Снизу, прочно стоя в покачивающейся лодке, пассажиров принимала рослая девушка в резиновых сапогах, в ватнике, в старушечьем платке, который, казалось, и был надет лишь для того, чтобы оттенять круглое, белое, тронутое нежным румянцем лицо. Должно быть, впопыхах девушка не успела спрятать русую косу. Та свешивалась на грудь, мешала, и она всё стремилась отбросить её назад резким движением головы. Бархатистые брови были сведены на переносье. Действовала она необыкновенно спокойно.

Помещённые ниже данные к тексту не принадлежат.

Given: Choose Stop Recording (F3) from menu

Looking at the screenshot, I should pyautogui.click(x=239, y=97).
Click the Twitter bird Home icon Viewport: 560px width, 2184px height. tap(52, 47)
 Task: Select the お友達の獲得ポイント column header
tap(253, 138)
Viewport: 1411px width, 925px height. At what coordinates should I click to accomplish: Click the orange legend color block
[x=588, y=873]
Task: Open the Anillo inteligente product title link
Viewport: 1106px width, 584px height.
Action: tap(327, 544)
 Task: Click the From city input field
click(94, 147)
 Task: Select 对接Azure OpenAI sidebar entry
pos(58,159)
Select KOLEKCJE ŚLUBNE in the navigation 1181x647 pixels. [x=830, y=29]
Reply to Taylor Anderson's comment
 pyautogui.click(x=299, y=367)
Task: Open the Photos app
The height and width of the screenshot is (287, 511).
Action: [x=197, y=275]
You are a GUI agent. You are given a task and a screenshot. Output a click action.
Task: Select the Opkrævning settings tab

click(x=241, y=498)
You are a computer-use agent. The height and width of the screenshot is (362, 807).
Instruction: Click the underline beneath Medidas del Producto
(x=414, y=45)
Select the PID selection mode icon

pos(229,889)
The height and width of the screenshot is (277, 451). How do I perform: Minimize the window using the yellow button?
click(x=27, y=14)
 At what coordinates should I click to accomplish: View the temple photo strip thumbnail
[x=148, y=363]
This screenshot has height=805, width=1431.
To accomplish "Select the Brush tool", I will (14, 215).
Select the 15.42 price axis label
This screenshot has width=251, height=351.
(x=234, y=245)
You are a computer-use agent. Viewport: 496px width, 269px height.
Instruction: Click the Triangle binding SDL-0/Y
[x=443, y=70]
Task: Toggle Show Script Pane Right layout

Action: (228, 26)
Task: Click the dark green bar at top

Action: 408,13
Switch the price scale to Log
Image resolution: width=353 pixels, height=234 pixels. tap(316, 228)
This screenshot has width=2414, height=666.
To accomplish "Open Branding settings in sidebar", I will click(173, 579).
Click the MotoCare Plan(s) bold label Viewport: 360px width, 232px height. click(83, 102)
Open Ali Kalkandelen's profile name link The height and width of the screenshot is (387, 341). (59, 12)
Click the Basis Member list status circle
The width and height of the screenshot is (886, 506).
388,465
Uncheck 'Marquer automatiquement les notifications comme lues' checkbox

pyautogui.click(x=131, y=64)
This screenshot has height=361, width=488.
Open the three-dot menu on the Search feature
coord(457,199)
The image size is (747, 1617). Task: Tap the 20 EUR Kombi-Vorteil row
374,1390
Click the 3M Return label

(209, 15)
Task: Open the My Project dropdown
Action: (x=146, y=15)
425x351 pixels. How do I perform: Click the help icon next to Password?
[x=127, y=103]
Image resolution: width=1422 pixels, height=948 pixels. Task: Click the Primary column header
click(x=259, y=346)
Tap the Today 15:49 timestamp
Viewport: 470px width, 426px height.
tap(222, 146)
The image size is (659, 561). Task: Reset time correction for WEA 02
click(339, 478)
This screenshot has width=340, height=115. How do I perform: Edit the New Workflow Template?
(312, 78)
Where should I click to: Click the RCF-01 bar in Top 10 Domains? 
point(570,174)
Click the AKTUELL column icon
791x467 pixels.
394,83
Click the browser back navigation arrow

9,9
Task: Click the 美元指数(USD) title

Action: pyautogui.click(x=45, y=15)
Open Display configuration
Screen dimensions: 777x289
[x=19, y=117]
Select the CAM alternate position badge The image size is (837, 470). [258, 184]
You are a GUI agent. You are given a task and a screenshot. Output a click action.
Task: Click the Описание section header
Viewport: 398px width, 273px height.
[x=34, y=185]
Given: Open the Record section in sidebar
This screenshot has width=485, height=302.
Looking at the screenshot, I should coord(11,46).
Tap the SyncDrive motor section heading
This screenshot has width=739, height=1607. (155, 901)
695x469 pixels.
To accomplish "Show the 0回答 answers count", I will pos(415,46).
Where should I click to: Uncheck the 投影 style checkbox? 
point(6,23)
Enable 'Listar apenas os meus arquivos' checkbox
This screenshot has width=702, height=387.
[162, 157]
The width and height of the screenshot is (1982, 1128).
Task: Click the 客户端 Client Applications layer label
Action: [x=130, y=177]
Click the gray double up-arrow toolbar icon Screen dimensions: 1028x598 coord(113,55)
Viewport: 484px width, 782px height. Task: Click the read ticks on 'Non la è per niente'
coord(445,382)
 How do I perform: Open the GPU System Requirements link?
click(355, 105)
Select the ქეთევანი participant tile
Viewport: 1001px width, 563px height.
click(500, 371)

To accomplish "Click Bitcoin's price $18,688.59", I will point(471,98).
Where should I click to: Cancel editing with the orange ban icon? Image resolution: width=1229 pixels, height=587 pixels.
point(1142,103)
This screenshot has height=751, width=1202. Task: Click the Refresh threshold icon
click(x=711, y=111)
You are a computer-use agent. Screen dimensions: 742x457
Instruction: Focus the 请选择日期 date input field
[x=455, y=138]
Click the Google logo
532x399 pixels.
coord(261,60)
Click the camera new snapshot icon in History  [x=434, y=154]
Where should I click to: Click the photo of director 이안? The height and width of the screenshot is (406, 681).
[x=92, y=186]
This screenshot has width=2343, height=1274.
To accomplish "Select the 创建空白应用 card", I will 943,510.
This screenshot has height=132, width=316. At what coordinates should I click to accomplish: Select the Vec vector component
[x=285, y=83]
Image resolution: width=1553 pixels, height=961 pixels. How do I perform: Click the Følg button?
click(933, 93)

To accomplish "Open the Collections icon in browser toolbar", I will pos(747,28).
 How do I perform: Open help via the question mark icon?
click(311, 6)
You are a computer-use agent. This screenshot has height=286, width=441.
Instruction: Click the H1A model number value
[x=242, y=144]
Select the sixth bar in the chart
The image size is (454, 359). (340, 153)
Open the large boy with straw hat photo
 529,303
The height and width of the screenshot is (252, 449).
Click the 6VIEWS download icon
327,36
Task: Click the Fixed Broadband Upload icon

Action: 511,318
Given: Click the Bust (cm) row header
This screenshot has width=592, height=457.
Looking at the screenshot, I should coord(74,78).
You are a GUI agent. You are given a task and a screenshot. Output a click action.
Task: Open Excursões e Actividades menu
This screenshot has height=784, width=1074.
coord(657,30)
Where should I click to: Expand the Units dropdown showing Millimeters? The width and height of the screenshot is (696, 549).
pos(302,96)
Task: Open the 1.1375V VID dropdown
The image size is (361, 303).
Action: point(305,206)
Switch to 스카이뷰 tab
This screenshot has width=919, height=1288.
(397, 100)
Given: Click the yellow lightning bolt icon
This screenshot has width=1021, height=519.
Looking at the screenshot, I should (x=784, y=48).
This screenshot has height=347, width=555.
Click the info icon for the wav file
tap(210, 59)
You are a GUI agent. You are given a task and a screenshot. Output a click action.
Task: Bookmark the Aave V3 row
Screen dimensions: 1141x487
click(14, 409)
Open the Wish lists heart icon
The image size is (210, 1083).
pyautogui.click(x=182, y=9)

Девушка уже готовилась принять от матери малыша, как вдруг толпа пассажиров будто вскипела. Расталкивая людей, прорывался к трапу дюжий парень с мальчишеской челочкой. В руках у него чемодан и баян. Прежде чем Сирмайс успел задержать его, он локтем отбросил мать с ребенком, сбежал по трапу, приготовился прыгать в лодку. Но девушка снизу не подала ему рук. Соскочив на корму, он мгновение стоял, мучительно стараясь удержать равновесие. Потом дико вскрикнул. Девушка даже отвела назад руки. Не выпуская своего имущества, парень полетел в воду. Она скрыла его с головой. Вынырнул. Снова закричал, отчаянно, безнадежно, как кричит в поле заяц, которого настигла собака. Девушка даже не оглянулась.
— Мамаша, не бойтесь, давайте вашего малыша.